Pixel coordinate grounding data:
● ● ● ● ●

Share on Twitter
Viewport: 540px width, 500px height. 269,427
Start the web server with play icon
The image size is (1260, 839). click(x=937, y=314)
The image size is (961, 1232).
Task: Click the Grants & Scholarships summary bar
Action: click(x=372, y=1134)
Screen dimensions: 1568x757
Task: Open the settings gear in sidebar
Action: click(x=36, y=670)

● ● ● ● ●

**Task description:** What this exercise asks for is an exact copy of all the records.

**Result for this task:**
Share on Twitter
Viewport: 540px width, 500px height. 269,427
Start the web server with play icon
The image size is (1260, 839). click(x=937, y=314)
The image size is (961, 1232).
Task: Click the Grants & Scholarships summary bar
Action: click(x=372, y=1134)
Screen dimensions: 1568x757
Task: Open the settings gear in sidebar
Action: click(x=36, y=670)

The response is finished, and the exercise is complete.